▸ **Required action**: Leave the images out, and copy each of the records below exactly.
· · · ·
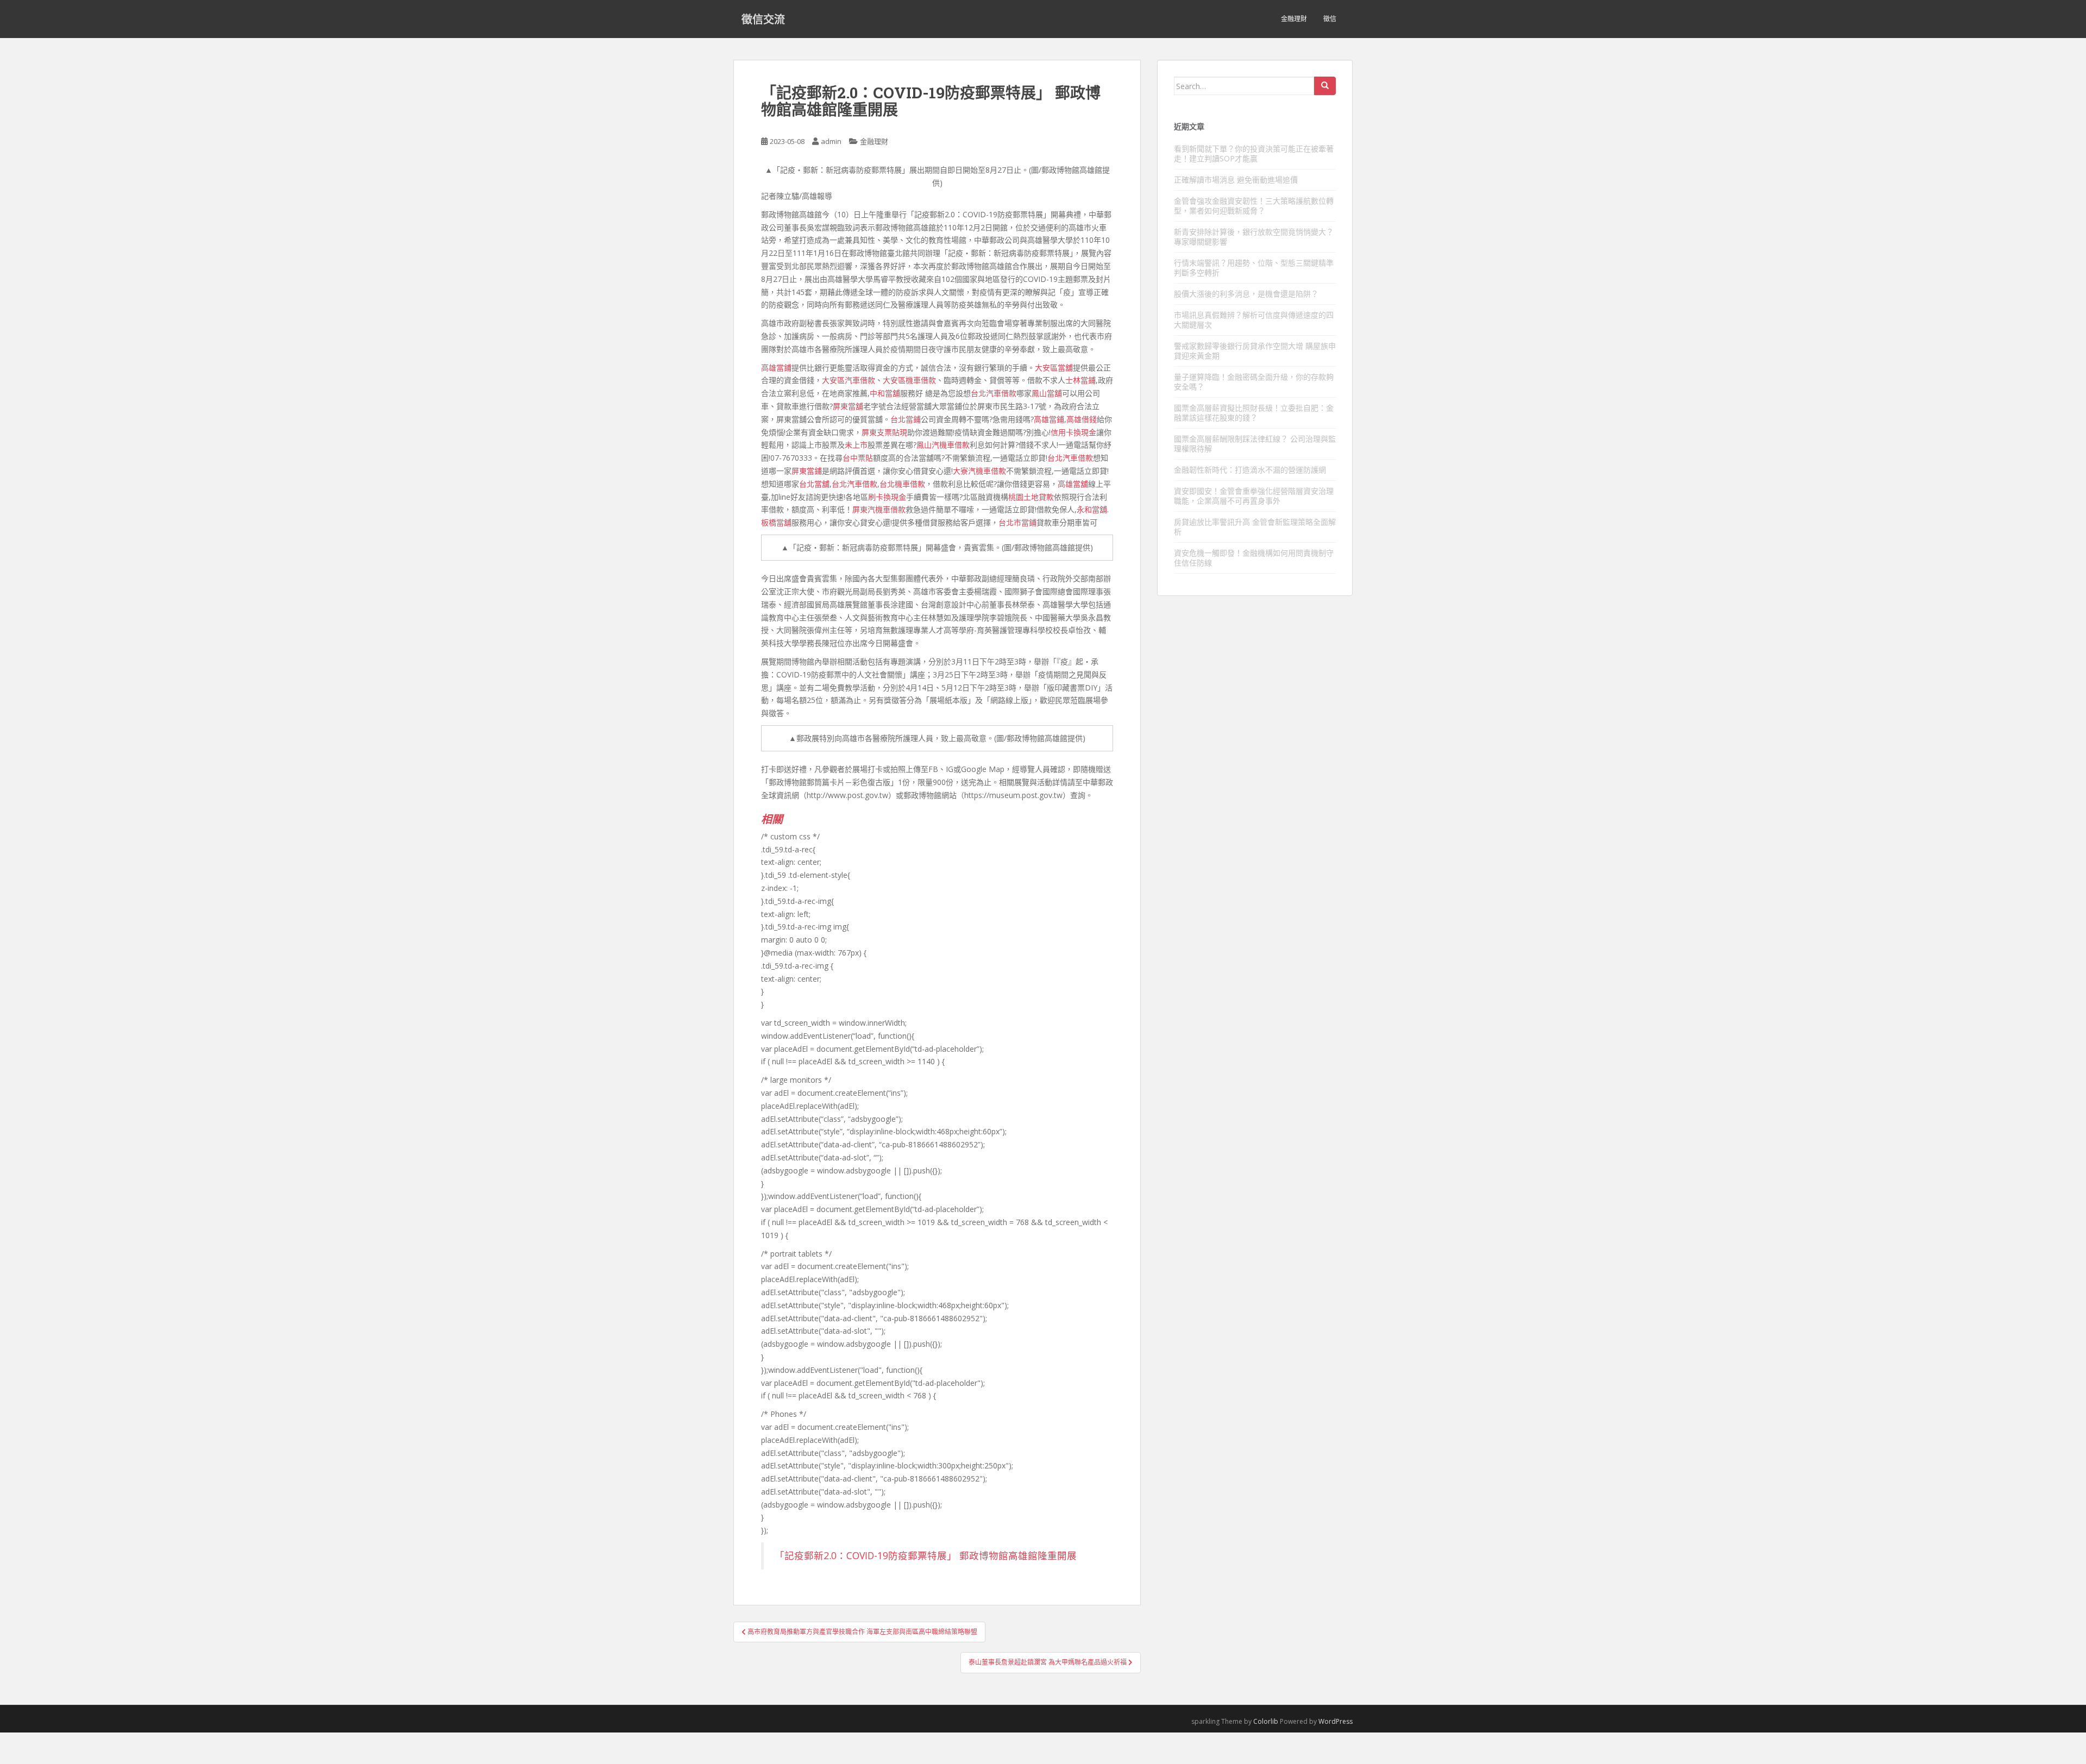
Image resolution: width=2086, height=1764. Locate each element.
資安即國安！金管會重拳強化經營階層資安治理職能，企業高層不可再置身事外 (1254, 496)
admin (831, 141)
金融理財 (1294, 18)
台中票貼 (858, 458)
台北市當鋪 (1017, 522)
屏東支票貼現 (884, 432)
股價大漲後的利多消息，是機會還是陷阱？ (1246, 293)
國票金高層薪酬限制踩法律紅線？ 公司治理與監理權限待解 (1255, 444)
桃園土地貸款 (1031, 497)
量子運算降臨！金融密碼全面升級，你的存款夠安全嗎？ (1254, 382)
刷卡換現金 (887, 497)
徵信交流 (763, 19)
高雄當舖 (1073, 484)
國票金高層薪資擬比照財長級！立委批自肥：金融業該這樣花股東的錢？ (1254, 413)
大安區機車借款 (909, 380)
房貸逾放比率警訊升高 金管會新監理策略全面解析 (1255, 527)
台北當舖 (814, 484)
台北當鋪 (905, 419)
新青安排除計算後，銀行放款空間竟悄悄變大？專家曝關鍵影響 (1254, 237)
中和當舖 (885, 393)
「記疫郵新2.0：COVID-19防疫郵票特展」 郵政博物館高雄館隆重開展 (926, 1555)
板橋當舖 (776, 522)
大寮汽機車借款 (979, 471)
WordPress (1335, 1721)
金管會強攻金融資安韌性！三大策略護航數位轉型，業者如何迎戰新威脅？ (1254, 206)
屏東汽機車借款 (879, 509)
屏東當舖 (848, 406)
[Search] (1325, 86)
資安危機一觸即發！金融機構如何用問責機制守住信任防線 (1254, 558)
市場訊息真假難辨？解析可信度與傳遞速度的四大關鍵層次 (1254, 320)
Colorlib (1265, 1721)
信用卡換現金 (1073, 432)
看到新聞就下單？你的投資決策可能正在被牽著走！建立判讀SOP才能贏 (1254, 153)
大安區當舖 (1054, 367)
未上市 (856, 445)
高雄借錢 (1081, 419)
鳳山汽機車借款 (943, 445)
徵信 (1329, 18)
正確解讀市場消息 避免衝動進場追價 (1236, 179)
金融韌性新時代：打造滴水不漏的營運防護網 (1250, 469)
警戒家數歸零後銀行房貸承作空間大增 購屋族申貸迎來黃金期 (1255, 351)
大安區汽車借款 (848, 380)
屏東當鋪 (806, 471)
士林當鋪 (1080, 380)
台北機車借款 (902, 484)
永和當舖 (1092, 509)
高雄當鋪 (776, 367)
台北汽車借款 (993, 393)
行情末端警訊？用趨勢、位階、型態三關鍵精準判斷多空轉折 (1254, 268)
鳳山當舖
· · · ·
▸ **Response box**:
Image resolution: width=2086, height=1764. Locate each element.
資安即國安！金管會重拳強化經營階層資安治理職能，企業高層不可再置身事外 (1254, 496)
admin (831, 141)
金融理財 (1294, 18)
台中票貼 (858, 458)
台北市當鋪 (1017, 522)
屏東支票貼現 (884, 432)
股價大漲後的利多消息，是機會還是陷阱？ (1246, 293)
國票金高層薪酬限制踩法律紅線？ 公司治理與監理權限待解 (1255, 444)
桃園土地貸款 (1031, 497)
量子運算降臨！金融密碼全面升級，你的存款夠安全嗎？ (1254, 382)
刷卡換現金 (887, 497)
徵信交流 (763, 19)
高雄當舖 (1073, 484)
國票金高層薪資擬比照財長級！立委批自肥：金融業該這樣花股東的錢？ (1254, 413)
大安區機車借款 (909, 380)
房貸逾放比率警訊升高 金管會新監理策略全面解析 (1255, 527)
台北當舖 (814, 484)
台北當鋪 (905, 419)
新青安排除計算後，銀行放款空間竟悄悄變大？專家曝關鍵影響 (1254, 237)
中和當舖 (885, 393)
「記疫郵新2.0：COVID-19防疫郵票特展」 郵政博物館高雄館隆重開展 (926, 1555)
板橋當舖 (776, 522)
大寮汽機車借款 (979, 471)
WordPress (1335, 1721)
金管會強攻金融資安韌性！三大策略護航數位轉型，業者如何迎戰新威脅？ (1254, 206)
屏東汽機車借款 (879, 509)
屏東當舖 (848, 406)
[Search] (1325, 86)
資安危機一觸即發！金融機構如何用問責機制守住信任防線 (1254, 558)
市場訊息真假難辨？解析可信度與傳遞速度的四大關鍵層次 (1254, 320)
Colorlib (1265, 1721)
信用卡換現金 (1073, 432)
看到新聞就下單？你的投資決策可能正在被牽著走！建立判讀SOP才能贏 (1254, 153)
大安區當舖 (1054, 367)
未上市 (856, 445)
高雄借錢 (1081, 419)
鳳山汽機車借款 (943, 445)
徵信 (1329, 18)
正確解讀市場消息 避免衝動進場追價 (1236, 179)
金融韌性新時代：打造滴水不漏的營運防護網 (1250, 469)
警戒家數歸零後銀行房貸承作空間大增 購屋族申貸迎來黃金期 (1255, 351)
大安區汽車借款 (848, 380)
屏東當鋪 (806, 471)
士林當鋪 (1080, 380)
台北機車借款 (902, 484)
永和當舖 (1092, 509)
高雄當鋪 (776, 367)
台北汽車借款 (993, 393)
行情末端警訊？用趨勢、位階、型態三關鍵精準判斷多空轉折 (1254, 268)
鳳山當舖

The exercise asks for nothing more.